• _PROBLEMA CURTO_: Imprima todas as linhas dos dados abaixo sem nenhuma alteração, mas deixe as imagens fora da resposta.

• _DADOS DO EXERCÍCIO_:
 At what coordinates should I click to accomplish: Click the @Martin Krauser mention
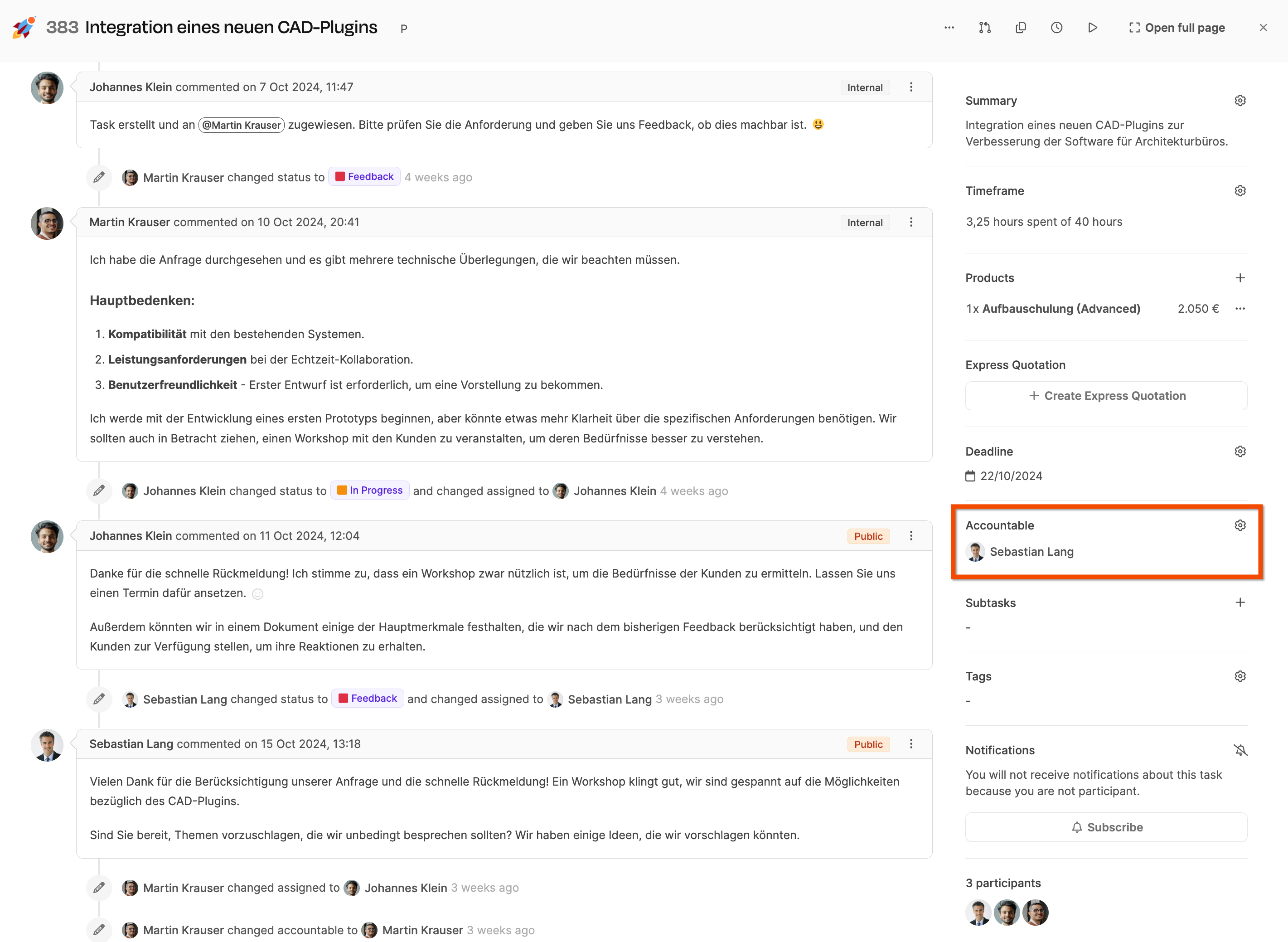point(242,125)
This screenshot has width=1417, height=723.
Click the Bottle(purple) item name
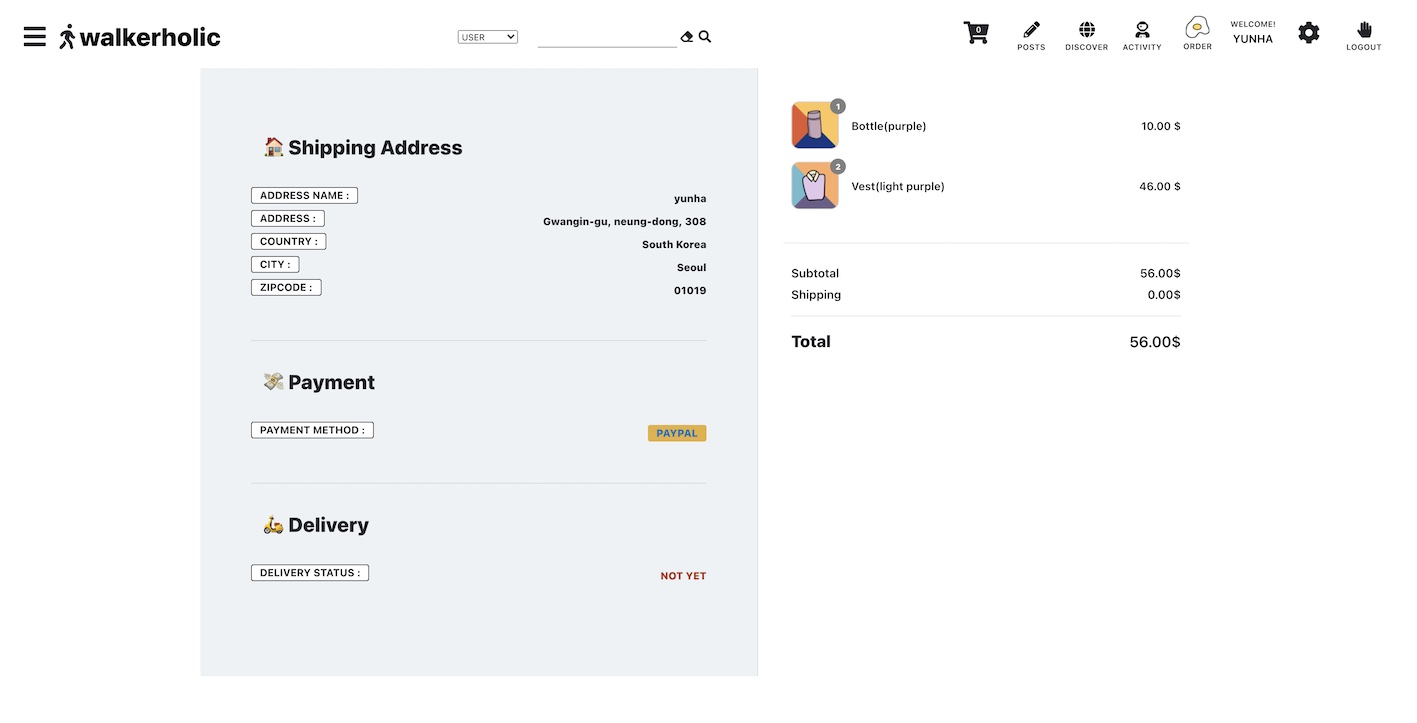click(889, 126)
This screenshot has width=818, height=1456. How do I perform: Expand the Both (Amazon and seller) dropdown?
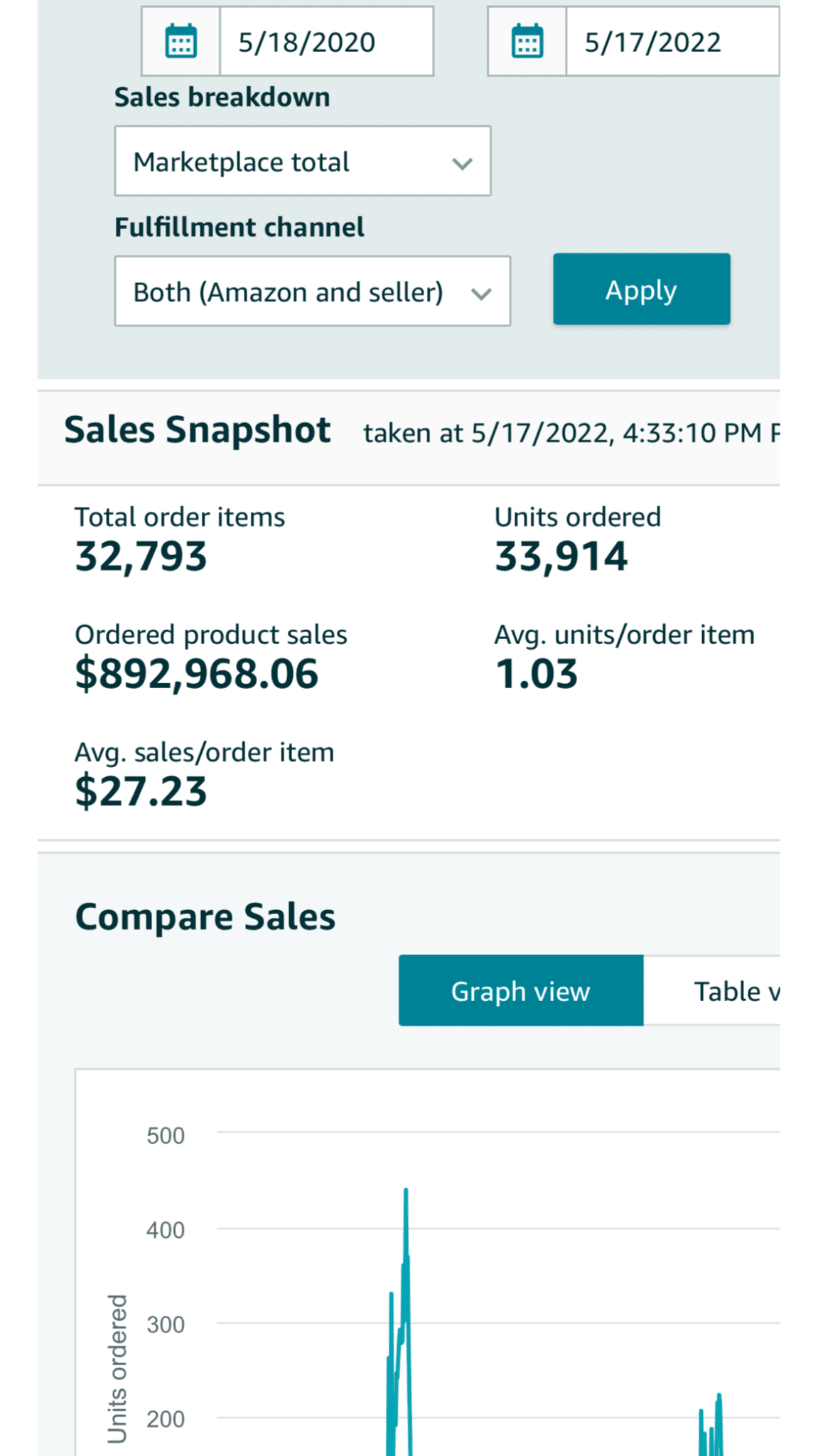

• _SOLUÇÃO DO EXERCÍCIO_:
 At what coordinates should I click to accomplish: Click the @Martin Krauser mention
point(242,125)
This screenshot has width=1417, height=723.
Click the Bottle(purple) item name
click(889, 126)
This screenshot has width=818, height=1456. How do I perform: Expand the Both (Amazon and seller) dropdown?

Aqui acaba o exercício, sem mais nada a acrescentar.